◆ Aim of the task:
Determine how many lines of the material below include "section", and reply with that number alone.

# # # # #

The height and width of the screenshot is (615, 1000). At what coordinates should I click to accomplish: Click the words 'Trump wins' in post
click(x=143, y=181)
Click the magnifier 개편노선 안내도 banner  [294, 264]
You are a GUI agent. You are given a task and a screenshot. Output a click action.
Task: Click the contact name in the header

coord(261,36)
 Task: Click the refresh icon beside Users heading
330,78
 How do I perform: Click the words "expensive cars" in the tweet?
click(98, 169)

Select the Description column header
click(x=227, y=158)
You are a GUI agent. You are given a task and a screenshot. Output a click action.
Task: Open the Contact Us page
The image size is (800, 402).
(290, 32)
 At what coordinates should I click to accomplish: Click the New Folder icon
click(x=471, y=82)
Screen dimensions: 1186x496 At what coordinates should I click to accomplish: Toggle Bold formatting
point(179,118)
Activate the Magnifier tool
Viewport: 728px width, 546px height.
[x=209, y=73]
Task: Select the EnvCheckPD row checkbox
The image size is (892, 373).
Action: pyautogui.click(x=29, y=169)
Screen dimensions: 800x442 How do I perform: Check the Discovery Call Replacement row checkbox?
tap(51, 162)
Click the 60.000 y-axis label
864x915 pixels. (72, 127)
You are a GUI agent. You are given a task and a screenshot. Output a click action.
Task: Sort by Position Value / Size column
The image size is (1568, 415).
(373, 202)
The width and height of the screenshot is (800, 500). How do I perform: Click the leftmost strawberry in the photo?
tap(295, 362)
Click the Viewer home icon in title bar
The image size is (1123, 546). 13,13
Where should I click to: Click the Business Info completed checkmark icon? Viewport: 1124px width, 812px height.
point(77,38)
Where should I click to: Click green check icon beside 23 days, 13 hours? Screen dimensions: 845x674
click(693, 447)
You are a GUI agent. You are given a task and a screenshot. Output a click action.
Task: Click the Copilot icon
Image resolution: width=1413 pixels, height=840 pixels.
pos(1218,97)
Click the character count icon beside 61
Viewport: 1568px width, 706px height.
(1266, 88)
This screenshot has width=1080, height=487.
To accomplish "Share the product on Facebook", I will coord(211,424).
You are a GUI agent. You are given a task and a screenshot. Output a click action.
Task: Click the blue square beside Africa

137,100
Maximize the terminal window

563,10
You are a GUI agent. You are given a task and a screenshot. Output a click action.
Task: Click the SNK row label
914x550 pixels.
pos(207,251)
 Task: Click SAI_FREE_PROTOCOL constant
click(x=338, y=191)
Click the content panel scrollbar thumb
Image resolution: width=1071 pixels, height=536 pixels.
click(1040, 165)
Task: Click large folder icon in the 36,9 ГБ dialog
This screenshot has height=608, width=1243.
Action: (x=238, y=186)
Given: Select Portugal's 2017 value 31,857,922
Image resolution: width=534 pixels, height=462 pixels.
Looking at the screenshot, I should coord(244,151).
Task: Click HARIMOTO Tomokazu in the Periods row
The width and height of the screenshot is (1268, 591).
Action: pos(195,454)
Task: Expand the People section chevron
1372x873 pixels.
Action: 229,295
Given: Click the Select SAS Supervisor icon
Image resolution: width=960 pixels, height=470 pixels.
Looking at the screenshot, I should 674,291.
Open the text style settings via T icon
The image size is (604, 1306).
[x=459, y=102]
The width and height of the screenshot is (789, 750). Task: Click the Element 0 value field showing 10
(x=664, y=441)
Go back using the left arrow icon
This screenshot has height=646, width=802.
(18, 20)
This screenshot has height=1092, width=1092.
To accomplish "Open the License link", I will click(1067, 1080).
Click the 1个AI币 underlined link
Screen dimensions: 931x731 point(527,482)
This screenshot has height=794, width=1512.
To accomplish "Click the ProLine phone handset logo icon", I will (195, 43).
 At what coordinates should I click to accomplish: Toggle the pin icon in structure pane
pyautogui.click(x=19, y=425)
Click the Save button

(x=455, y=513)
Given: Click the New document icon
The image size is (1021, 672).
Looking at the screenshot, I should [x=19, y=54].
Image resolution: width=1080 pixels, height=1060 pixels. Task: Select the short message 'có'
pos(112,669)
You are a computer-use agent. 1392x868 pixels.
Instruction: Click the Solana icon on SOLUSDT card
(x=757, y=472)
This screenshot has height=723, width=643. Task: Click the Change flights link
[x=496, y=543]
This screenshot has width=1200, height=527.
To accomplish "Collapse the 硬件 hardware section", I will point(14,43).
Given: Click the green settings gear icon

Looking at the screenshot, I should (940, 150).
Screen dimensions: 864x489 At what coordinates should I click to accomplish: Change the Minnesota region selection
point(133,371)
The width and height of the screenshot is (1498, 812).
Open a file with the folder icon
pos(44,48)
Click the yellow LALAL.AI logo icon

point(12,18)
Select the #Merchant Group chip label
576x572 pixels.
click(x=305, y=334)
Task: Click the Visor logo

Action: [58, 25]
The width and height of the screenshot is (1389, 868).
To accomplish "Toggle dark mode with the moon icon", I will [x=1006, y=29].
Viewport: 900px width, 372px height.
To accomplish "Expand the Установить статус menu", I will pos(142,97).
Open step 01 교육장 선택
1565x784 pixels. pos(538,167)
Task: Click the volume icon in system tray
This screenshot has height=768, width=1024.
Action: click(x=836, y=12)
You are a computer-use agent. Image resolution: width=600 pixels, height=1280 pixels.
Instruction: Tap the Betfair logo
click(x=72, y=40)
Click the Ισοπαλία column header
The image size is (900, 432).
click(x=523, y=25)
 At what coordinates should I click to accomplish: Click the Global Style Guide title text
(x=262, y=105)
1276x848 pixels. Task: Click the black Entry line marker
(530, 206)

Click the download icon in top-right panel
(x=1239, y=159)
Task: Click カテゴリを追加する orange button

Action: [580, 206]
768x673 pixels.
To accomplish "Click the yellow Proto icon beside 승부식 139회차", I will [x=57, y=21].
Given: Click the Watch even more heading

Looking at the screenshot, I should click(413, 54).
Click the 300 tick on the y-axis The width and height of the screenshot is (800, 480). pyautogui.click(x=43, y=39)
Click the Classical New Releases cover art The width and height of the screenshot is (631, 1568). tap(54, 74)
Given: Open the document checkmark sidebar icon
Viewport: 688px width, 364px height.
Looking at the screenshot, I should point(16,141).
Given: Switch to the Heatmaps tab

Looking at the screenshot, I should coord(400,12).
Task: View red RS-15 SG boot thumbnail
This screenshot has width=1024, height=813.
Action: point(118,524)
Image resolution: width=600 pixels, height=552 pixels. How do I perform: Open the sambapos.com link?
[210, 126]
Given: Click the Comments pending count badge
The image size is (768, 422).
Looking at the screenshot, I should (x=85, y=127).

# # # # #

◆ Task response:
2